#### [PETUNJUK DAN KETENTUAN]
Menurut teks tentang perang wacana dalam Islam, apa yang kini melanda umat Islam?

#### [TEKS KUTIPAN]
STIT AT-TAQWA CIPARAY BANDUNG

Senin, 06 Juni 2011

Perang Wacana dalam Islam


BAB I
PENDAHULUAN
A. Latar Belakang
Bagi seorang muslim, ilmu pengetahuan merupakan bagian yang paling dasar dari kemajuan dan pandangan dunianya. Oleh karean itu, tidaklah mengherankan jika ilmu memiliki arti yang demikian penting bagi kaum muslim. Menggali dan mengembangkan ilmu pengetahuan bagi umat Islam memang sudah menjadi dasar dan landasan yang dituntutkan oleh ajaran-ajarannya (nash al-Qur’an maupun al-Hadits). Bahkan semangat berpikir kritis untuk menemukan hakikat segala sesuatu merupakan peringatan dalam al-Qur’an dan al-Hadits.
Namun demikian bukan lantas umat Islam melakukan penafsiran semaunya sendiri tanpa landasan yang jelas. Hal inilah yang kini melanda umat Islam. Membuat penafsiran dari perspektif masing-masing dan mengklaim bahwasanya penafsirannyalah yang paling benar. Oleh karena itu, kami rasa perlu untuk melakukan pembahasan dan reorientasi keilmuan Islam guna koreksi atas apa yang tengah terjadi di tengah-tengah keilmuan Islam masa kini.

[Baris data penunjuk]

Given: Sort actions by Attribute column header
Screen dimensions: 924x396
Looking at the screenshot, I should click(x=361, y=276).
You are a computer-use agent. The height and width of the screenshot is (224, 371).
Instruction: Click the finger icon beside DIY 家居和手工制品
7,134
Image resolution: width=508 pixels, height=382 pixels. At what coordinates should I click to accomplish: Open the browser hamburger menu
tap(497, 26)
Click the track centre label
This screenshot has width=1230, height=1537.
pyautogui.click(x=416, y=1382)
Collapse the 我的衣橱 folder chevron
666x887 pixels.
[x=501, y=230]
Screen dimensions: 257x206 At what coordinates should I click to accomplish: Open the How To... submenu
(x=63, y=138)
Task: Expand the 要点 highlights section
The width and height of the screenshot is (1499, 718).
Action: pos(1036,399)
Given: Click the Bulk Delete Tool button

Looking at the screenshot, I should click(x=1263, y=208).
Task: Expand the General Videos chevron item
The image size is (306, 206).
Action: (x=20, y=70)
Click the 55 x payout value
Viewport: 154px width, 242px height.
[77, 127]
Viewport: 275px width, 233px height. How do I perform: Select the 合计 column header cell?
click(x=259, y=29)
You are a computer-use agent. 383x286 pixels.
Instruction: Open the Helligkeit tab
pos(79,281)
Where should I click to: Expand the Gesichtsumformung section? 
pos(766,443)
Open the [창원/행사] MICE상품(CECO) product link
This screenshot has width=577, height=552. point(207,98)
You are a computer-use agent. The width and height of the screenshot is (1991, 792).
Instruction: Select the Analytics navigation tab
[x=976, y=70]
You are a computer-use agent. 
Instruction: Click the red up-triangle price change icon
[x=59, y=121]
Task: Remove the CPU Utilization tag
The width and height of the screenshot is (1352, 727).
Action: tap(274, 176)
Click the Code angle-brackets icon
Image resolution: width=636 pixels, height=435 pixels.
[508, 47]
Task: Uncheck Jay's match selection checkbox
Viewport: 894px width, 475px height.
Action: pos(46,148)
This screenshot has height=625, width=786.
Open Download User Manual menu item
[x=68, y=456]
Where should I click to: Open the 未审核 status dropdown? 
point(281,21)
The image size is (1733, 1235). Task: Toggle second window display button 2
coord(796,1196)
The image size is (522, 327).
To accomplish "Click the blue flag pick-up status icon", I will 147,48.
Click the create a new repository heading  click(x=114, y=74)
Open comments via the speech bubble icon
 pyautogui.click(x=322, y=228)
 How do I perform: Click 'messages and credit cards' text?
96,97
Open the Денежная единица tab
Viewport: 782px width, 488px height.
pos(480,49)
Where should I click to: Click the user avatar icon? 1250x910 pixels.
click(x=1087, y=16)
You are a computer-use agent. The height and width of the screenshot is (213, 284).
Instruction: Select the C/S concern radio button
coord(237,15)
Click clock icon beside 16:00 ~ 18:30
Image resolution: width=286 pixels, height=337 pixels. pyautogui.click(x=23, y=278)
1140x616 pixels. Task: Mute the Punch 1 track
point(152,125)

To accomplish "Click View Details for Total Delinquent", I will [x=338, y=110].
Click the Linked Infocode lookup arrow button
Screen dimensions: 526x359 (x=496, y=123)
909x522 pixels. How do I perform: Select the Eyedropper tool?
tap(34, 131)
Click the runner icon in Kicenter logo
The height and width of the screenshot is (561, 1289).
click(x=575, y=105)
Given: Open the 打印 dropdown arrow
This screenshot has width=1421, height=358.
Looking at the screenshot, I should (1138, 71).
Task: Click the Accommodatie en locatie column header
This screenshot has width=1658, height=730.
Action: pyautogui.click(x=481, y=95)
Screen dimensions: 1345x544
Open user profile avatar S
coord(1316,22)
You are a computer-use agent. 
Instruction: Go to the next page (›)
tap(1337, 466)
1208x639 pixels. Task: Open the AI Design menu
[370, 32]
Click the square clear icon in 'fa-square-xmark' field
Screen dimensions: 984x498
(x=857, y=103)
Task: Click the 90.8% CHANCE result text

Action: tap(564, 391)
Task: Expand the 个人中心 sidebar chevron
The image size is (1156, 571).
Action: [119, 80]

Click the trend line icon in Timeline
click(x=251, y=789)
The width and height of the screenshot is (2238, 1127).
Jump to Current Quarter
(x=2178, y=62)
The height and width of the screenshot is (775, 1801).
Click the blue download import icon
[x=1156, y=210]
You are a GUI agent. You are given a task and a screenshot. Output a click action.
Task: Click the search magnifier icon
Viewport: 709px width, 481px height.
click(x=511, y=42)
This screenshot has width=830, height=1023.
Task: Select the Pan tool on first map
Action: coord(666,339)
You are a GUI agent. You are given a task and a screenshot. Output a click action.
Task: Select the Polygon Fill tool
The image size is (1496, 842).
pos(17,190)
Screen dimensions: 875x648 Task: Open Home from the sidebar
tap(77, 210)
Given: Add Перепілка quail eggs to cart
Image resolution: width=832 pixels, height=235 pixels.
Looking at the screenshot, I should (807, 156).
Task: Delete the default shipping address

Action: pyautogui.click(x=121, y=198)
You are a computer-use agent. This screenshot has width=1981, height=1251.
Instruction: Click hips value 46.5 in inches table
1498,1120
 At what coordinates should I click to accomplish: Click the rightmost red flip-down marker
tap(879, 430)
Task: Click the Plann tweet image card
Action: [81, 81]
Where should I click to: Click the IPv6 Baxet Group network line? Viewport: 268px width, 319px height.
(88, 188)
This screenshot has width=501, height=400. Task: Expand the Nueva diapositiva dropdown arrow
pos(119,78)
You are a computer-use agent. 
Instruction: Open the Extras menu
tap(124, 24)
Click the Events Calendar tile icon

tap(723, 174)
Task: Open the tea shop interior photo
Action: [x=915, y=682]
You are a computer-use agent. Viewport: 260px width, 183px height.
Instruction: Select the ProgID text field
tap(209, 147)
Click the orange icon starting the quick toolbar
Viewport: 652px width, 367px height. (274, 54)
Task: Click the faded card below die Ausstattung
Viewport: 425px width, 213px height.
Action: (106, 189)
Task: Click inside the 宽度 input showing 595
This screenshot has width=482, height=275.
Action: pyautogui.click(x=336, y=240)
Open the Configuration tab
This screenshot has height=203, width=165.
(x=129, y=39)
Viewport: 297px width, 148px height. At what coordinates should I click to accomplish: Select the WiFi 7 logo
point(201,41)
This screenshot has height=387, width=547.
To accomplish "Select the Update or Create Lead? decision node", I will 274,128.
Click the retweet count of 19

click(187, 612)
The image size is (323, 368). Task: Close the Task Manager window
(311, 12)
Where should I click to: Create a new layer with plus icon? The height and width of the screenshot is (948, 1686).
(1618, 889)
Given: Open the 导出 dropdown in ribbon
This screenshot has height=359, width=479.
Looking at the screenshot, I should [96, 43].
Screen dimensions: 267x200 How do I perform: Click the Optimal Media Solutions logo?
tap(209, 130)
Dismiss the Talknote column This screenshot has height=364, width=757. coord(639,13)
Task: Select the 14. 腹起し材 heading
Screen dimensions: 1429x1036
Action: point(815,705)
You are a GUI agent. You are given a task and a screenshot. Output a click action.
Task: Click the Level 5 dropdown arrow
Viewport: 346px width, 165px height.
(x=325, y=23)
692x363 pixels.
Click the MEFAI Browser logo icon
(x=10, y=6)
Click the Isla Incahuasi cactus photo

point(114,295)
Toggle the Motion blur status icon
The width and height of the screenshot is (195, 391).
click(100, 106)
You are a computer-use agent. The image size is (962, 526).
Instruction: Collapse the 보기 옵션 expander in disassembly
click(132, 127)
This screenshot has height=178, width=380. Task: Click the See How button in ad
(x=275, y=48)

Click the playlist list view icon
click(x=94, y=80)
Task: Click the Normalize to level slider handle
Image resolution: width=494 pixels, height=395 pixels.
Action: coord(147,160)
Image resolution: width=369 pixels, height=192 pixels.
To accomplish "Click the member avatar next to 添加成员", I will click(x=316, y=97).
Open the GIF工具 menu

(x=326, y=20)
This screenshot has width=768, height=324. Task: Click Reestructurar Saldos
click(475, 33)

#### [JAWABAN]
Umat Islam menafsirkan semaunya sendiri tanpa landasan yang jelas, yaitu membuat penafsiran dari perspektif masing-masing dan mengklaim bahwa penafsirannya yang paling benar.